The first Arbor day was observed in Nebraska, which has fewer
natural trees than any other state. This was in 1872, and Kansas was
the second to observe the day, falling into line in 1875.
Incidentally Kansas ranks next to Nebraska in dearth of trees.

The Arbor day idea originated with J. Sterling Morton, a Nebraskan
who was appointed secretary of agriculture by Cleveland. Now every
state in the Union recognizes the day and New York, Pennsylvania,
New Jersey, Minnesota, Iowa, Illinois, Wisconsin and others have
gotten out extensive Arbor day booklets giving information
concerning trees and birds; most of them even contain appropriate
songs and poems for Arbor day programs.

How an interview combined with a description of a person may serve to
create sympathy for her and for the cause that she represents is shown
in the following article, which was published anonymously in the Sunday
magazine section of the _Ohio State Journal_. It was illustrated with
two half-tone portraits, one of the young woman in Indian costume, the
other showing her in street dress.

JUST LIKE POCAHONTAS OF 300 YEARS AGO

"_Oh, East is East and West is West,
And never the two shall meet_."


BUT they may send messengers. Hark to the words of
"One-who-does-things-well."

"I carry a message from my people to the Government at Washington,"
says Princess Galilolie, youngest daughter of John Ross, hereditary
King of the "Forest Indians," the Cherokees of Oklahoma. "We have
been a nation without hope. The land that was promised us by solemn
treaty, 'so long as the grass should grow and the waters run,' has
been taken from us. It was barren and wild when we received it
seventy years ago. Now it is rich with oil and cultivation, and the
whites coveted our possessions. Since it was thrown open to settlers
no Cherokee holds sovereign rights as before, when it was his
nation. We are outnumbered. I have come as a voice from my people to
speak to the people of the Eastern States and to those at
Washington--most of all, if I am permitted to do so, to lay our
wrongs before the President's wife, in whose veins glows the blood
of the Indian."

Only nineteen is this Indian princess--this twentieth century
Pocahontas--who travels far to the seats of the mighty for her race.

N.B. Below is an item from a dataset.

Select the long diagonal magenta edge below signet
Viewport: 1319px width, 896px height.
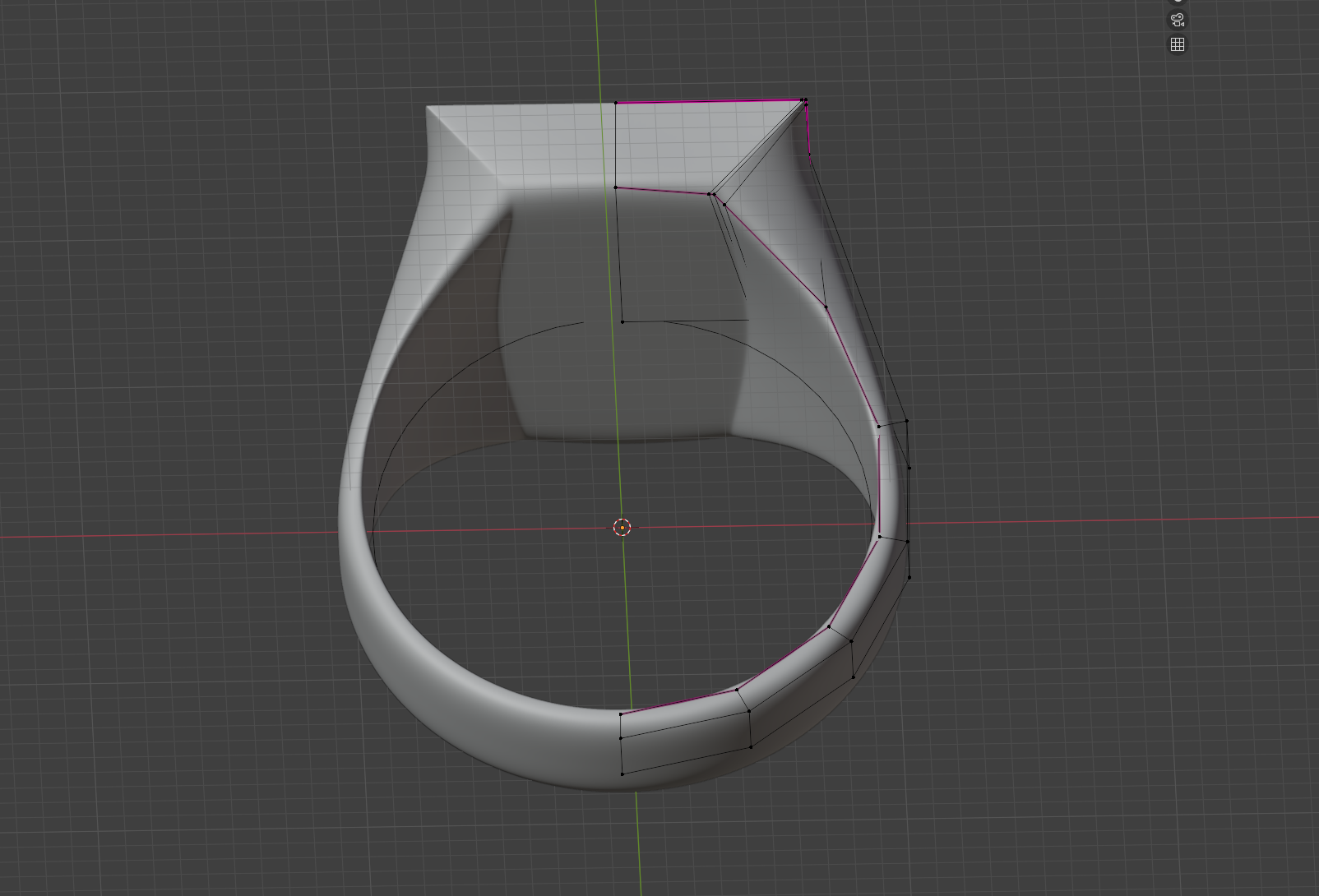tap(773, 253)
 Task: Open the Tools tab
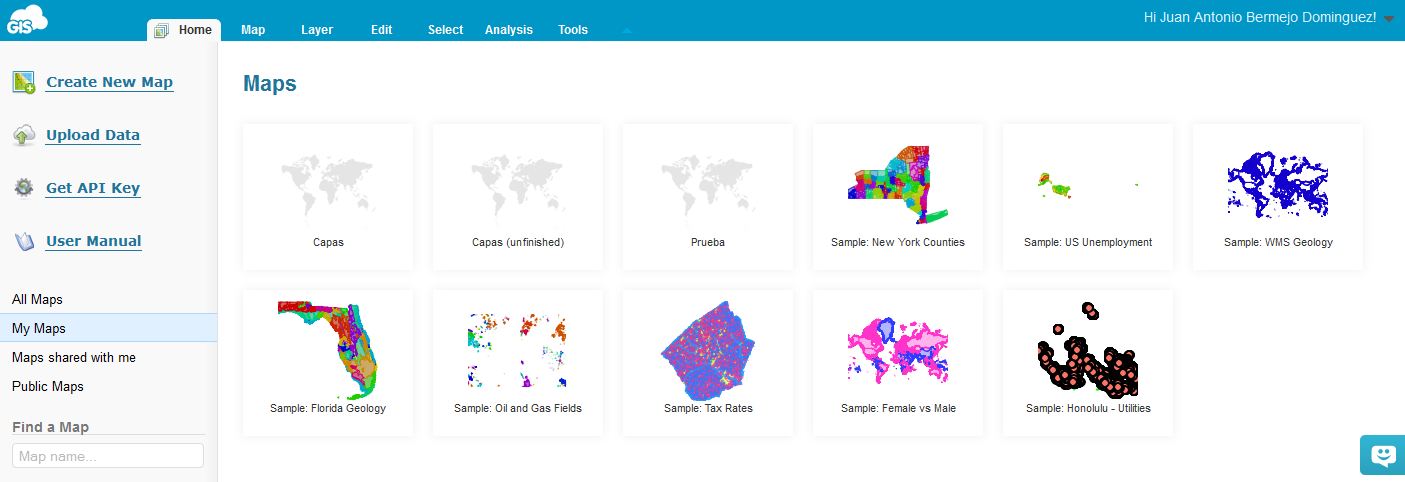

She is a tall, slim, stately girl from the foothills of the Ozarks,
from Tahlequah, former capital of the Cherokee Nation. She says she
is proud of every drop of Indian blood that flows in her veins. But
her skin is fair as old ivory and she is a college girl--a girl of
the times to her finger-tips.

"When an Indian goes through college and returns to his or her
people," she says with a smile, "they say, 'Back to the blanket!' We
have few blankets among the Cherokees in Tahlequah. I am the
youngest of nine children, and we are all of us college graduates,
as my father was before us."

He is John Ross 3d, Chief of the Cherokee Nation, of mingled Scotch
and Indian blood, in descent from "Cooweeskowee," John Ross I., the
rugged old Indian King who held out against Andrew Jackson back in
1838 for the ancient rights of the Five Nations to their lands along
the Southern Atlantic States.

She sat back on the broad window seat in the sunlight. Beyond the
window lay a bird's-eye view of New York housetops, the white man's
permanent tepee. Some spring birds alighted on a nearby telephone
wire, sending out twittering mating cries to each other.

"They make me want to go home," she said with a swift, expressive
gesture. "But I will stay until the answer comes to us. Do you know
what they have called me, the old men and women who are wise--the
full-bloods? Galilolie--'One-who-does-things-well.' With us, when a
name is given it is one with a meaning, something the child must
grow to in fulfillment. So I feel I must not fail them now."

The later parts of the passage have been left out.